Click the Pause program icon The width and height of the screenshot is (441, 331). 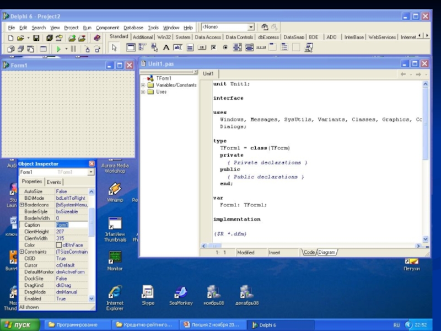click(x=73, y=49)
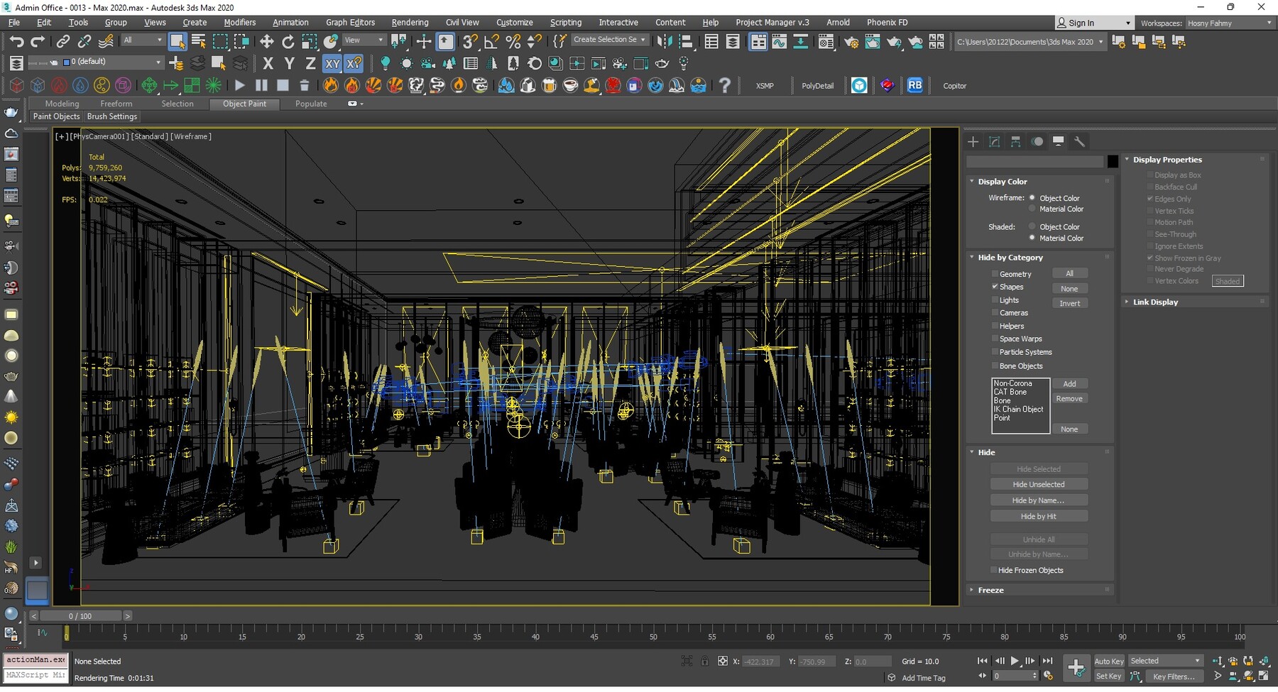Activate the Select and Rotate tool
This screenshot has height=692, width=1278.
click(288, 42)
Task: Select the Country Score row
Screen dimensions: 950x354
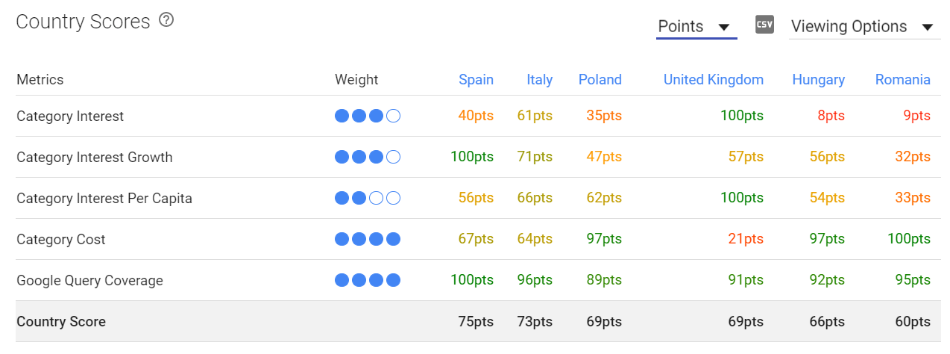Action: click(x=478, y=321)
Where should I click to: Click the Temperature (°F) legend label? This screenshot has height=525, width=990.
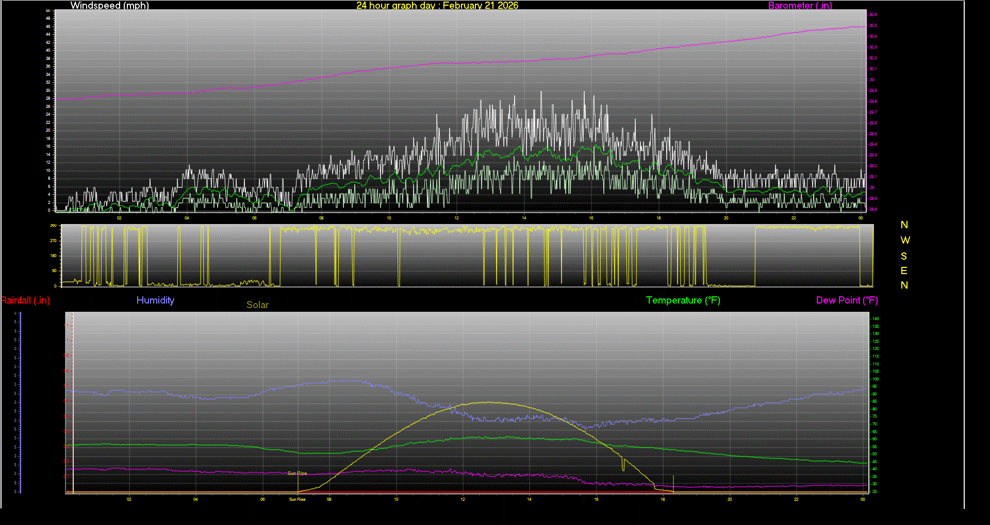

Short task
Put the lines of the records above into a numbered list, from the line containing "Task: Select the Country Score row" through the end of the records, both ends included and blank lines omitted. Leave the pictures out of the list.

Output
1. Task: Select the Country Score row
2. Screen dimensions: 950x354
3. Action: click(x=478, y=321)
4. Where should I click to: Click the Temperature (°F) legend label? This screenshot has height=525, width=990.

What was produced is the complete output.